Esqueça as dicas e conselhos de Glória Kalil, Constanza Pascolato e Vera Loyola. Não há no mercado obra mais indicada para Darlene (Deborah Secco) e Jaqueline (Juliana Paes) – mocinhas em busca da fama na novela das nove, Celebridade –, e de outros que sonham em ser (re) conhecidos mundo afora do que o livro O Anônimo Célebre, de Ignácio de Loyola Brandão (Global Editora).
Em 380 páginas forradas por dezenas de textos curtos o autor da obra finalista do Prêmio Portugal Telecom de Literatura Brasileira critica aqueles que em tempos de reality shows, festas-poder, lançamentos de produtos culturais e eventos mil sonham em virar alvo de flashes. Para isso, fazem de tudo para aparecer.
Tais figuras agem, portanto, como as doidivanas do horário nobre, que colocam os seios à mostra, correm atrás de qualquer fotógrafo e “forçam a amizade” com qualquer um que possa ajudá-las na empreitada. Que tal, então, os fãs de Darlene e Jaqueline comprarem o livro do autor de Não Verás País Nenhum? Ali, enquanto acompanham os romances do protagonista – que não tem outro objetivo na vida além de ser famoso – eles aprendem dicas fundamentais para quem não quer morrer como anônimo, sem celebridades no velório.
Falar palavras que choquem jornalistas; ir a lugares públicos com roupas descombinadas, criando estilo (?) próprio; circular em points da moda, mesmo sem dinheiro para tanto; contar as aventuras do último verão (não vale cidade brasileira); provocar escândalos; e criar ou usar expressões que causem impacto, tipo “então”, “atitude”, “viés”, “inclusão” e sinergia, entre outras.
O Anônimo Célebre é, pois, uma aula representativa do que de mais fútil existe na sociedade contemporânea nesses tempos em que, como diz uma velha propaganda de refrigerante, “imagem é tudo”. A verdade, porém, é que cada vez mais cidadãos comuns sonham em participar de programas na TV, cantar em grupos teens, aparecer em colunas sociais, posar para revistas masculinas (ou femininas ou gays) e ser motivo de perseguição daqueles que alimentam essa vazia rede de influência.
A justificativa nessas ações – como bem diz o autor – está na busca da auto-afirmação, na melhoria da auto-estima e, claro, na chance de fugir do anonimato, praga que persegue 99,9% da população mundial – não, não há pesquisa (outra praga dos tempos atuais) sobre o assunto.
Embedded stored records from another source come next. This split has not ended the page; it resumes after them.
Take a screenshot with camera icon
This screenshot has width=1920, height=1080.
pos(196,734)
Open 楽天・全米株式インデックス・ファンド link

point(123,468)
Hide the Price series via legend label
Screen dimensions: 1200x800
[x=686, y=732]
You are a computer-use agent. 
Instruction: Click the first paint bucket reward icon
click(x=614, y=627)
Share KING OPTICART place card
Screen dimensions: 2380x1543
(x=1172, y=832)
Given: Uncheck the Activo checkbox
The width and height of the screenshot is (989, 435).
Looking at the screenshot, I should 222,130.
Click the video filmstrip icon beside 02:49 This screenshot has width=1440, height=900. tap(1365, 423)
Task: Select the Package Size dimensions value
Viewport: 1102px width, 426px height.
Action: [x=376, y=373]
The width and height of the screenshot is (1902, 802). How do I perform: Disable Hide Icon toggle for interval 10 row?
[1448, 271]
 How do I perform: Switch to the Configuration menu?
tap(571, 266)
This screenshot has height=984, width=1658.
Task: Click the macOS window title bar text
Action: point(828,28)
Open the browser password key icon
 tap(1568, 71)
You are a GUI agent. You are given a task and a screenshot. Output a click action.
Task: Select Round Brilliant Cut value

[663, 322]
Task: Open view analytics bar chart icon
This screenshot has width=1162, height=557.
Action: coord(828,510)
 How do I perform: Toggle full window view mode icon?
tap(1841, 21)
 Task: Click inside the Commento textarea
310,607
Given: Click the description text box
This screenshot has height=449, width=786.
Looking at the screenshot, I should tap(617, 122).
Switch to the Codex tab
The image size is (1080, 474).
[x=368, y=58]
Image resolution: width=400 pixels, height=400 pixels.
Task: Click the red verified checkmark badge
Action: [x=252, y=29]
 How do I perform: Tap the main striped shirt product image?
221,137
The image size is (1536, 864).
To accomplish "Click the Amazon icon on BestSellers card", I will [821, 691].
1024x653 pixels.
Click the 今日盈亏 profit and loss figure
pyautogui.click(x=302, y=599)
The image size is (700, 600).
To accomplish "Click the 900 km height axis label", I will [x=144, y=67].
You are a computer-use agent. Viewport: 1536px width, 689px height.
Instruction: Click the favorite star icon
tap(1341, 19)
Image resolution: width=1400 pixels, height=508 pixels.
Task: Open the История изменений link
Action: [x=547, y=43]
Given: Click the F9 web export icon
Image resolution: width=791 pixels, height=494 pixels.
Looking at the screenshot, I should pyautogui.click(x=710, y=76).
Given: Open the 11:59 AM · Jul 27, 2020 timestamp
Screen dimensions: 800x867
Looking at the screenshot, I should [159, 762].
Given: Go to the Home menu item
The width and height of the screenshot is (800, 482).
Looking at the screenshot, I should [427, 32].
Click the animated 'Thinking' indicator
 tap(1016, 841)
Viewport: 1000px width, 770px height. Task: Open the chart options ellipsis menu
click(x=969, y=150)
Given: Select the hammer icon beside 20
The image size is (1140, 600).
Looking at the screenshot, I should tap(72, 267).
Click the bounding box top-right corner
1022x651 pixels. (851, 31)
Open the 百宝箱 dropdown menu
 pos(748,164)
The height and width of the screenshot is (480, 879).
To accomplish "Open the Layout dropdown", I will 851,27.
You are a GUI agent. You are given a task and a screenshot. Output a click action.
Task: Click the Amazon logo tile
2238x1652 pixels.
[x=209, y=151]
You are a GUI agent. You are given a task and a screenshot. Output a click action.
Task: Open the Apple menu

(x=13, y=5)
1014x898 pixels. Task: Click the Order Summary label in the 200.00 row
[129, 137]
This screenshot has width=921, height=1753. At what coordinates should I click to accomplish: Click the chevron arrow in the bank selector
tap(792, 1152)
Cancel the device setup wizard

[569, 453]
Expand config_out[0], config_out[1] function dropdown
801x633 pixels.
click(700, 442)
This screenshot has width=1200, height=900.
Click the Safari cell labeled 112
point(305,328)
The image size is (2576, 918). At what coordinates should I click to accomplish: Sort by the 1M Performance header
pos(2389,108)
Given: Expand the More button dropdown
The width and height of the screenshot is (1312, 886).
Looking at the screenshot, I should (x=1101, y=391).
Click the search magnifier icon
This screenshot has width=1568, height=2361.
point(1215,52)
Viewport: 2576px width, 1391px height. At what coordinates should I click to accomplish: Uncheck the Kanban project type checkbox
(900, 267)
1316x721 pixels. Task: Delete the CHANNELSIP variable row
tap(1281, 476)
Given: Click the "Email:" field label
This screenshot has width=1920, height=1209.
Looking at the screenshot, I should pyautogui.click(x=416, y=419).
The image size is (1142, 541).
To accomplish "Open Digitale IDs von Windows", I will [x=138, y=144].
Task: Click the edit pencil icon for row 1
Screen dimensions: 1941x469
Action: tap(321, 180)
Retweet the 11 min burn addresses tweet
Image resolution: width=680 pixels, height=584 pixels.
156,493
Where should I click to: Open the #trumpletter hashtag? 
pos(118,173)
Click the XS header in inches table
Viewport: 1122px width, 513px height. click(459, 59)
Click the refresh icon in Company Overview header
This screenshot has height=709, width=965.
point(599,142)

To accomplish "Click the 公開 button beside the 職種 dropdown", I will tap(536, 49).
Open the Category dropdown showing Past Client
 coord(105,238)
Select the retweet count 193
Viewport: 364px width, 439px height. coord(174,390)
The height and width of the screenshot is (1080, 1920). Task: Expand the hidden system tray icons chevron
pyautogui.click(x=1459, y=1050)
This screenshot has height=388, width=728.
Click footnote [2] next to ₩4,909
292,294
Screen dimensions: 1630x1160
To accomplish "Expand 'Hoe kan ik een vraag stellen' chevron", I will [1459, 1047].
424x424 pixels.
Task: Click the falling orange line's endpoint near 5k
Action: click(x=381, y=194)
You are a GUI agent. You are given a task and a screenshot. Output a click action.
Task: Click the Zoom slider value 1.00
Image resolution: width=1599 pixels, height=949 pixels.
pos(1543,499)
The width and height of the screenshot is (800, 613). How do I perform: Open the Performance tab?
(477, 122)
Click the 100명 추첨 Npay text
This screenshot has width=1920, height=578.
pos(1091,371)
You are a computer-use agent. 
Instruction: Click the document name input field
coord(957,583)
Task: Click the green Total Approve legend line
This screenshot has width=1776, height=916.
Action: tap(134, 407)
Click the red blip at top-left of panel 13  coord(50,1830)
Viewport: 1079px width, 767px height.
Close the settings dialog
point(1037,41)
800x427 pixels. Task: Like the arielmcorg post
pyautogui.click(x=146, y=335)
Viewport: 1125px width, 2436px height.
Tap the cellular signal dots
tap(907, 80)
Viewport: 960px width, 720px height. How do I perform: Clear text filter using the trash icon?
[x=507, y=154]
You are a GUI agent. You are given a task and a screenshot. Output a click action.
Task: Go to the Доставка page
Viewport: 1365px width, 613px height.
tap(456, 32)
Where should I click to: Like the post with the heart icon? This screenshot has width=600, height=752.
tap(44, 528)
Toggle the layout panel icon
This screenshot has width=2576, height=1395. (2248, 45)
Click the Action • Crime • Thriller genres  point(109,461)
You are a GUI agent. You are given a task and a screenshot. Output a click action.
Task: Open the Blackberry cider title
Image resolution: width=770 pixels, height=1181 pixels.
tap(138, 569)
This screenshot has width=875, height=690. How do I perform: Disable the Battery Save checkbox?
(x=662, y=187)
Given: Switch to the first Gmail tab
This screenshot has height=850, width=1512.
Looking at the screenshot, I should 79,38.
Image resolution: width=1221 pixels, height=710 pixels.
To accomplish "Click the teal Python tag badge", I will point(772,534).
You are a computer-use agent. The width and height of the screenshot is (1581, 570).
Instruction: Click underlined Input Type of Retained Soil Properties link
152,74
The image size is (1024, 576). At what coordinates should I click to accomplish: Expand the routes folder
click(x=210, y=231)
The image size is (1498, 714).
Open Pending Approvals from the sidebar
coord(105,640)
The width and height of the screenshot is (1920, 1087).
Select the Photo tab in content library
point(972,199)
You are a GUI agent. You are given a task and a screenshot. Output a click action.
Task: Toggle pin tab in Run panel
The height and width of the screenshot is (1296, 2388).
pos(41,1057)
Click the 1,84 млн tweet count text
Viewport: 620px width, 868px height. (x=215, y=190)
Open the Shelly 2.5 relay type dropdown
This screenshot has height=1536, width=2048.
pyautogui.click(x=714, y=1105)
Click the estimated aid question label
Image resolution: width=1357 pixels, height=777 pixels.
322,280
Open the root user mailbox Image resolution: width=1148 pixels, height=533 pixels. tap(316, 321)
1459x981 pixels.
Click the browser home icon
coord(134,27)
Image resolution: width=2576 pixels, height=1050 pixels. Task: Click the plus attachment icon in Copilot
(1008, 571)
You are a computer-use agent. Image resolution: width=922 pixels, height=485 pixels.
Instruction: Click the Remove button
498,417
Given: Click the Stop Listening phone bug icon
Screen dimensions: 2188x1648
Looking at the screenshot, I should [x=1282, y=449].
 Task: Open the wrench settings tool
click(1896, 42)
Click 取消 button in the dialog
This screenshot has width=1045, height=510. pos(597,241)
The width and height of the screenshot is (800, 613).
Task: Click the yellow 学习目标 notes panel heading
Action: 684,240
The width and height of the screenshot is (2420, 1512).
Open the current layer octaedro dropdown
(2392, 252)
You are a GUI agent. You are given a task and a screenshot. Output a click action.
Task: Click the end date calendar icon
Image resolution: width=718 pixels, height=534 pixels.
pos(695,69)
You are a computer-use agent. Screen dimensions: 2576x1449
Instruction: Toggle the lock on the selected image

Da mesma maneira, tal porcentagem pode ser aplicada àqueles que, em algum momento, sonham em ser “alguém”. Como Darlene e Jaqueline, tipos criados por Gilberto Braga que, pelo menos até o final da novela, prometem deixar a discussão em pé. A exemplo, também, do reality romance de Ignácio de Loyola, totalmente up-to-date (só para usar uma expressão na moda e, claro, famosa) e de final surpreendente.